La carrière Imerys de Glomel, en Centre-Bretagne, se retrouve une nouvelle fois au cœur d’une controverse environnementale. Dans un communiqué publié vendredi 24 juillet, l’association Eau et Rivières de Bretagne annonce avoir saisi le préfet des Côtes-d’Armor et déposé plainte auprès du procureur de la République de Saint-Brieuc. En cause : des rejets d’eaux non conformes ou suspectés de l’être, et une demande de transparence accrue sur les conditions d’exploitation du site.
Cette carrière d’andalousite, dont l’importance industrielle est régulièrement mise en avant, occupe une place singulière. Mais l’intérêt économique d’un site ne dispense pas du respect rigoureux des règles environnementales. C’est précisément sur ce terrain qu’Eau et Rivières entend porter le débat. L’association affirme avoir observé, au sein du comité de suivi de site, plusieurs épisodes de rejets non conformes entre novembre 2024 et février 2026.
Des rejets dénoncés, des données réclamées
Selon Eau et Rivières, des rejets non conformes auraient été constatés le 27 novembre 2024 sur des paramètres comme le fer, l’aluminium et le manganèse. L’association évoque aussi un nouvel épisode entre le 18 et le 22 décembre 2025, puis, fin février 2026, un rejet d’environ 15 000 m³ d’eaux brutes, soit quinze millions de litres, mentionné lors d’une réunion du comité de suivi le 23 juin.

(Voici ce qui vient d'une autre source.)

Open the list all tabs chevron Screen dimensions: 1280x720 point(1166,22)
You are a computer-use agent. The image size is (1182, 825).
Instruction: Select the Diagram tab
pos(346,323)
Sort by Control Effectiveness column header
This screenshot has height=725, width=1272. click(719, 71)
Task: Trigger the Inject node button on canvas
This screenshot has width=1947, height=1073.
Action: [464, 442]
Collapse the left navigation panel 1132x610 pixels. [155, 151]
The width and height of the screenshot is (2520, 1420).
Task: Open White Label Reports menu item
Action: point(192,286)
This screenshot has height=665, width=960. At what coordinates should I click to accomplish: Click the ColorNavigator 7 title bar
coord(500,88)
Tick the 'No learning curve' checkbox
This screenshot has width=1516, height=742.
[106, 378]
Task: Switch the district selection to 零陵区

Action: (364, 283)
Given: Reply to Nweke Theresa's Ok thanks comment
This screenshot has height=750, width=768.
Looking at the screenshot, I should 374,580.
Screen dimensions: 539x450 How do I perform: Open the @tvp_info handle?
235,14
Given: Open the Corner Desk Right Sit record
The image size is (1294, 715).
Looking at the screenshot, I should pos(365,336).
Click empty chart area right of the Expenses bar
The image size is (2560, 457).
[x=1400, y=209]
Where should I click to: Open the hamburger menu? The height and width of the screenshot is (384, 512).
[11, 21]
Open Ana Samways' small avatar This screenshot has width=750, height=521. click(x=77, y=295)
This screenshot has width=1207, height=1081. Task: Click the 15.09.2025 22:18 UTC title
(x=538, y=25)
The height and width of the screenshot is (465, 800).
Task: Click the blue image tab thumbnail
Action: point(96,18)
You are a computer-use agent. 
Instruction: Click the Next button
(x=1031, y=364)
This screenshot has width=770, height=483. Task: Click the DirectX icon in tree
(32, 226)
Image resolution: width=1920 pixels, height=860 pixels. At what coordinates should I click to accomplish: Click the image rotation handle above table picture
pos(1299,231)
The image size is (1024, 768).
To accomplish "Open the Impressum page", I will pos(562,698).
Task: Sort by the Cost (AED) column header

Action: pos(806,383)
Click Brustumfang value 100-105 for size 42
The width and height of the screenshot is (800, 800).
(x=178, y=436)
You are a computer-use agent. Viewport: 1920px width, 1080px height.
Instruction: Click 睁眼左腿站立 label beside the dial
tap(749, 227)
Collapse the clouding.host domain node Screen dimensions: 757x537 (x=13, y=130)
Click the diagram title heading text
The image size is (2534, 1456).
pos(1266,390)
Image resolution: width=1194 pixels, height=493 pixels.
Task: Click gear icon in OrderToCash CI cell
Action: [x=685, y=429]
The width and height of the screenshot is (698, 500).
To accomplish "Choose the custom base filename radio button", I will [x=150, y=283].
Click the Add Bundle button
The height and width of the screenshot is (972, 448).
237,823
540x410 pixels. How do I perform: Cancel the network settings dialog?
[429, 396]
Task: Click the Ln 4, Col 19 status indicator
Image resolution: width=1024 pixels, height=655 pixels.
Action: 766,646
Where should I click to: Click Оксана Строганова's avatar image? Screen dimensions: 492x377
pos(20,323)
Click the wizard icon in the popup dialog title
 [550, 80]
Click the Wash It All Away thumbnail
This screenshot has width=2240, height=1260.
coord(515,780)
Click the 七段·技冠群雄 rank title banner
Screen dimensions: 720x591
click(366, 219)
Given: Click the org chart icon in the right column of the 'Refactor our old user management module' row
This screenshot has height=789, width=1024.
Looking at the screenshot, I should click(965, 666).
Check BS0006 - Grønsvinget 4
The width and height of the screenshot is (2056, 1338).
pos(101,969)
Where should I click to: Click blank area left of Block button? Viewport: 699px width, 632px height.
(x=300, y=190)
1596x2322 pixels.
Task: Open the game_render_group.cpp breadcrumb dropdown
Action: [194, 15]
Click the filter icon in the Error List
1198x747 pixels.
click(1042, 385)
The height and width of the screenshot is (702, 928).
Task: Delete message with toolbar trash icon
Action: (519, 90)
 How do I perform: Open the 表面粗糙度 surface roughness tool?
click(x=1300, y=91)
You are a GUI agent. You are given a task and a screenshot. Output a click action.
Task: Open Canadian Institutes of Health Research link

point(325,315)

L’association reproche surtout le manque de données précises transmises aux parties prenantes. Elle demande au préfet d’organiser une réunion permettant de clarifier l’encadrement, le suivi et le contrôle de l’exploitation. Dans son communiqué, elle estime que « la transparence est une priorité » au regard des risques environnementaux et sanitaires qu’elle associe au site.
L’État appelé à clarifier
Le dossier appelle toutefois à la prudence. Selon Les Échos, la préfecture des Côtes-d’Armor a rappelé que l’État multipliait les contrôles environnementaux sur la carrière, notamment par l’intermédiaire de la Dreal. D’après la préfecture citée par le quotidien, les incidents déclarés en décembre 2025 et février 2026 n’auraient pas eu d’impacts importants sur l’environnement, les fortes pluies ayant favorisé leur dilution. Imerys conteste par ailleurs les faits qui lui sont reprochés.
Reste une évidence : dans un secteur de tête de bassin versant, proche de milieux naturels sensibles et de captages d’eau potable, l’exigence de contrôle ne peut être traitée comme une formalité administrative. L’industrie a sa place en Bretagne, y compris lorsqu’elle est stratégique. Mais cette place se défend par la clarté, la preuve et la responsabilité, non par le flou.